At present, however, as matters concerning a Hulu / Google partnership are pretty scant – neither company are offering any insight as to the current state of play in their negotiations – your guess is as good as ours though we’d be surprised if free Hulu streaming content makes Google TV though not in the least surprised if Hulu Plus makes an appearance. After all let’s be honest here, such a tie up would be pretty beneficial to both parties with Hulu having access to a wider customer base whilst Google can mark up yet more content that’s available via their net connected TV service.

In replying in the comments section to Matt Cunningham at Endgadget, the Monarch noted:

And Hulu was created as a knee-jerk reaction to the TV/film industry's terror of increasing piracy and decreasing eyeballs for their traditional channels. It's a bastard child, to be sure, without a clear, sustaining revenue model, but the studios at least were determined to not sit on their hands once the genie was out (like the music industry did).

There are no easy answers to the problem of the studios getting paid for their content.

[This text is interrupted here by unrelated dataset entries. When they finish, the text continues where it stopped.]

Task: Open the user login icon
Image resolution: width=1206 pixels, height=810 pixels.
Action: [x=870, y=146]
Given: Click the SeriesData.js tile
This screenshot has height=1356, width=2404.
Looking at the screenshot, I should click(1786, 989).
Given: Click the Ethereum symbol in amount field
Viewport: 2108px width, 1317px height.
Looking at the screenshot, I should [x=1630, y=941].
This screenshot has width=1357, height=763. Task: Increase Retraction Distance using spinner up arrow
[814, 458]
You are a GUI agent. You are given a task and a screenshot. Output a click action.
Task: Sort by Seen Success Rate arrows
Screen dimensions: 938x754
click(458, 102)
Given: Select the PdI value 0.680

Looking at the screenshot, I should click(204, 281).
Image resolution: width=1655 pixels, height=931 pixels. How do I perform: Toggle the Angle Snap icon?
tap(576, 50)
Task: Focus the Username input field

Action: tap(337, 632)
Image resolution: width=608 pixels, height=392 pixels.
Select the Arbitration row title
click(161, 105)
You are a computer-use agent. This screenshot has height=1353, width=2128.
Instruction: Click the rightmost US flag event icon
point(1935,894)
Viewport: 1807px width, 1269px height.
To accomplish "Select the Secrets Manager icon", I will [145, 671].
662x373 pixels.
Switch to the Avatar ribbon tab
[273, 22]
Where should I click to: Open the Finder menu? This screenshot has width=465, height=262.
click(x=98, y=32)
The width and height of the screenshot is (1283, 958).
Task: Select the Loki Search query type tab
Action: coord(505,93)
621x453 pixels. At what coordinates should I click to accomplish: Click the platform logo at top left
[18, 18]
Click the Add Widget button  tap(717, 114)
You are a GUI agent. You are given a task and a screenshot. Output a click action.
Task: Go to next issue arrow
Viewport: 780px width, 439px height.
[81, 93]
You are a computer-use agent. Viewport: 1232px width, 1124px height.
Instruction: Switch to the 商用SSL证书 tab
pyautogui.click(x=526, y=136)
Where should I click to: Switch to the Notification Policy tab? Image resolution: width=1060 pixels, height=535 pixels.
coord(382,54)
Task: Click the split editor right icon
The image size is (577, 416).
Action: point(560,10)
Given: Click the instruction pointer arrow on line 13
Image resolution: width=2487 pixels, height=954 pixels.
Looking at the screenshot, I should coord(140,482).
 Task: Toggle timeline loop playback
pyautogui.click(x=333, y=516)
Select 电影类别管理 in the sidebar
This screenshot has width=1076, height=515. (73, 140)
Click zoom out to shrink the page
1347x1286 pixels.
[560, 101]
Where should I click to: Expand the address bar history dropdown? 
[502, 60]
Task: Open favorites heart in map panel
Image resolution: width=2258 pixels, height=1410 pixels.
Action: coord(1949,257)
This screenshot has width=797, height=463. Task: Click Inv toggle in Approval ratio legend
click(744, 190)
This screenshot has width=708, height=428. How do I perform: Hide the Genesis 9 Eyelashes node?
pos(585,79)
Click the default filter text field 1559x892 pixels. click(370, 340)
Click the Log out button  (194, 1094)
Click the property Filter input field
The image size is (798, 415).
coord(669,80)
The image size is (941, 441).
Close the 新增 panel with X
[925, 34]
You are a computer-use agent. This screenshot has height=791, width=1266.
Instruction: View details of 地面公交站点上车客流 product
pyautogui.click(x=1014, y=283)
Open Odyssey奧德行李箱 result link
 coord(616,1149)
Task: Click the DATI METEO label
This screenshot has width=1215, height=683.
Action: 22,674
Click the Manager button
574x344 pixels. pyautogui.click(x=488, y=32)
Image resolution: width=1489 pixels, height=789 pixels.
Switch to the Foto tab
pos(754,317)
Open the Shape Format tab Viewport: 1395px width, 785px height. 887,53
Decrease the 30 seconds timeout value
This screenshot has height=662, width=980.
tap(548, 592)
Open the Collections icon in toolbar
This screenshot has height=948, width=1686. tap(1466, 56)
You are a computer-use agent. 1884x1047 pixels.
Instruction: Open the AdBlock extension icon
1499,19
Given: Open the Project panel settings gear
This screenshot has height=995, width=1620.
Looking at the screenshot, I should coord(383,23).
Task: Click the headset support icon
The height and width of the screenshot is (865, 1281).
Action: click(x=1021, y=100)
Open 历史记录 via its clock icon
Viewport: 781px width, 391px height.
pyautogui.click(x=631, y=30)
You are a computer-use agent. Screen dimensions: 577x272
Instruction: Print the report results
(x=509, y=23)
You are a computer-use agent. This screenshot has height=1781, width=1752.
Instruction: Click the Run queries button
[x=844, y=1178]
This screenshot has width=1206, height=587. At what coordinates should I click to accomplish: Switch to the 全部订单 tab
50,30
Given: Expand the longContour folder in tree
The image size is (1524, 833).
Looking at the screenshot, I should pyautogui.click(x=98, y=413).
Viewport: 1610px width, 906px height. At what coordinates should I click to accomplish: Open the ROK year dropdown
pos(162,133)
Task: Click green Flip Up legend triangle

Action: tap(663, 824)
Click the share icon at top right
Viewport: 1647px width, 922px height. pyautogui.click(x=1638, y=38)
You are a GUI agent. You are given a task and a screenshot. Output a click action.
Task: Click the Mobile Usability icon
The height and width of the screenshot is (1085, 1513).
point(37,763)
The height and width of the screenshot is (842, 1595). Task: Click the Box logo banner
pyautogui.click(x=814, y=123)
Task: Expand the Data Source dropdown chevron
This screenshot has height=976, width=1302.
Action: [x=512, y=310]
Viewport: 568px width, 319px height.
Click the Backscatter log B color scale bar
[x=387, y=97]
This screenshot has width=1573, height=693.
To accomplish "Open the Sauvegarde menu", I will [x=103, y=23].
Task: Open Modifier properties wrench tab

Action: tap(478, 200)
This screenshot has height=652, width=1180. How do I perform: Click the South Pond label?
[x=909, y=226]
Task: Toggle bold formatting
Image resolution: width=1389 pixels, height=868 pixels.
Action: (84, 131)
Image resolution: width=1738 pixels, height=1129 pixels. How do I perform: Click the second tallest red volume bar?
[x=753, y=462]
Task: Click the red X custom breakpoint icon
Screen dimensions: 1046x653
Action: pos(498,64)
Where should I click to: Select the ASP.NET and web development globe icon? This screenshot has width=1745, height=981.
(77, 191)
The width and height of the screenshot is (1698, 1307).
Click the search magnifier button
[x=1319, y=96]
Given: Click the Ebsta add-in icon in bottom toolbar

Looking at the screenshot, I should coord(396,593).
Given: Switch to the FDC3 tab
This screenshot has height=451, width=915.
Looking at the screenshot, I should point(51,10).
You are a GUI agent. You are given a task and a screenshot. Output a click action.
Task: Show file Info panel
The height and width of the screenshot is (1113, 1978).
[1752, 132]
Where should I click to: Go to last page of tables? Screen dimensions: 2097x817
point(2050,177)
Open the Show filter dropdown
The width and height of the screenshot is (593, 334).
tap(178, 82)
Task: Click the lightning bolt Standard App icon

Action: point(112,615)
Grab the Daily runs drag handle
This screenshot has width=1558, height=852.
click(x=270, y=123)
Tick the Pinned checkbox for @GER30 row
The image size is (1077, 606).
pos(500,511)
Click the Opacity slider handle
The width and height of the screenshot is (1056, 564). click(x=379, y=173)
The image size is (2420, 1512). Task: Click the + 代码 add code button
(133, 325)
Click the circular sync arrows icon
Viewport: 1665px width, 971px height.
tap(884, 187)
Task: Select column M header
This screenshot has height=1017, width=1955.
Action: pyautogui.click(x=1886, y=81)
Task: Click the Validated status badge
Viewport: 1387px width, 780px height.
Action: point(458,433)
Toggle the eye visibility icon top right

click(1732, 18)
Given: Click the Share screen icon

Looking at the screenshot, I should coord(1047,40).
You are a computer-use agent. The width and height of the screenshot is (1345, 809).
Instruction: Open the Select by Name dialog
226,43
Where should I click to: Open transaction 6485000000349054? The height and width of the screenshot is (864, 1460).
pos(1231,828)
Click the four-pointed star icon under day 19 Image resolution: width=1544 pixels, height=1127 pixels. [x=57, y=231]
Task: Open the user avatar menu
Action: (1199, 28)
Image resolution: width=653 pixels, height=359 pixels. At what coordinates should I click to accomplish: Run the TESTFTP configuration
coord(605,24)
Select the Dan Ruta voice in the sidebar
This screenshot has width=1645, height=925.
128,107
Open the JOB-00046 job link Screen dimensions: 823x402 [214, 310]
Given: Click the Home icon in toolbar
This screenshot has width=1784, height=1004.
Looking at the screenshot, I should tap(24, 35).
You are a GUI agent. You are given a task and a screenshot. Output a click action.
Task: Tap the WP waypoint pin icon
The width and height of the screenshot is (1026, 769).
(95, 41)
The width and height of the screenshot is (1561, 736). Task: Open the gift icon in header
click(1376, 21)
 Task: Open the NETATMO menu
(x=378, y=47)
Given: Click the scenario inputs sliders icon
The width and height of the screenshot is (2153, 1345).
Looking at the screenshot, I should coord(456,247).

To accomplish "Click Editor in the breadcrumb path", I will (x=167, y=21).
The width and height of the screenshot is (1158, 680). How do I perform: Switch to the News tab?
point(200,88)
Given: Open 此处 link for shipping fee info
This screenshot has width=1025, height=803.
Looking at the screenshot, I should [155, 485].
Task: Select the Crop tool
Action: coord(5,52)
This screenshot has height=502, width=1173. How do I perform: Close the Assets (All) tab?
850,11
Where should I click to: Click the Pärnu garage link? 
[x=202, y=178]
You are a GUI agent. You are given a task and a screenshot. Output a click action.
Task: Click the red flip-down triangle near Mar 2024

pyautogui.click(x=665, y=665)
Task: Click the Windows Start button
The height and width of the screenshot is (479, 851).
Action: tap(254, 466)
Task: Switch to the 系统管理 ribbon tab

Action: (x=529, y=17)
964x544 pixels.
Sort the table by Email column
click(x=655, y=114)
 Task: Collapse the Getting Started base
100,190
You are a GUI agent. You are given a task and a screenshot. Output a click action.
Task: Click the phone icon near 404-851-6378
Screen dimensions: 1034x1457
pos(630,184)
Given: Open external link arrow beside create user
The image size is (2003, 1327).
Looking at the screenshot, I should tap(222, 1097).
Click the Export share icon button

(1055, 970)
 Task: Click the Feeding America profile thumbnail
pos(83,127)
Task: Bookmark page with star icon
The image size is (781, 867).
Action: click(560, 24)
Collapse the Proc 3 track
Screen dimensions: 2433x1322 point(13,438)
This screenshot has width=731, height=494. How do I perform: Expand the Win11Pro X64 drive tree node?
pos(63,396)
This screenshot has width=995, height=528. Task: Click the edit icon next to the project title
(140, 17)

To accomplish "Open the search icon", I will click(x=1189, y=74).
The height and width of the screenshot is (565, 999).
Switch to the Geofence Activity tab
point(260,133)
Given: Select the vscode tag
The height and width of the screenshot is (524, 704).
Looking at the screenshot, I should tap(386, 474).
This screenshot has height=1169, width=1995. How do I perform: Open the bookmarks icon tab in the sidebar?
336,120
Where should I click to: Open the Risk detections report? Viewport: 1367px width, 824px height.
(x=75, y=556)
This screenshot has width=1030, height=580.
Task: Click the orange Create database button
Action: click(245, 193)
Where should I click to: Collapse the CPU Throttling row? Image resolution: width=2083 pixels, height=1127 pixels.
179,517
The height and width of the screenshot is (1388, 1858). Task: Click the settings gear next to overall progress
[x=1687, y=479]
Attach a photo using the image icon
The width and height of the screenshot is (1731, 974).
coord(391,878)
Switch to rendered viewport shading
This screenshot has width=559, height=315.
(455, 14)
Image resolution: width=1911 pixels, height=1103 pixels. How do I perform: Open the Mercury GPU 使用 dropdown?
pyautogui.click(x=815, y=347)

Web doesn't scale enough and there is less tolerance for ad breaks. And people don't want to pay over and above what they are giving for cable, but as more and more DVR's penetrate the market there is more ad skipping. It is quickly becoming untenable for broadcasters to keep up with the old model, and once the boomers start passing on and today's teens become the middle-aged consumers to chase there will be a sea change in the broadcast model. What will that shape up to be?

If I knew I would know who to be courting for my next job.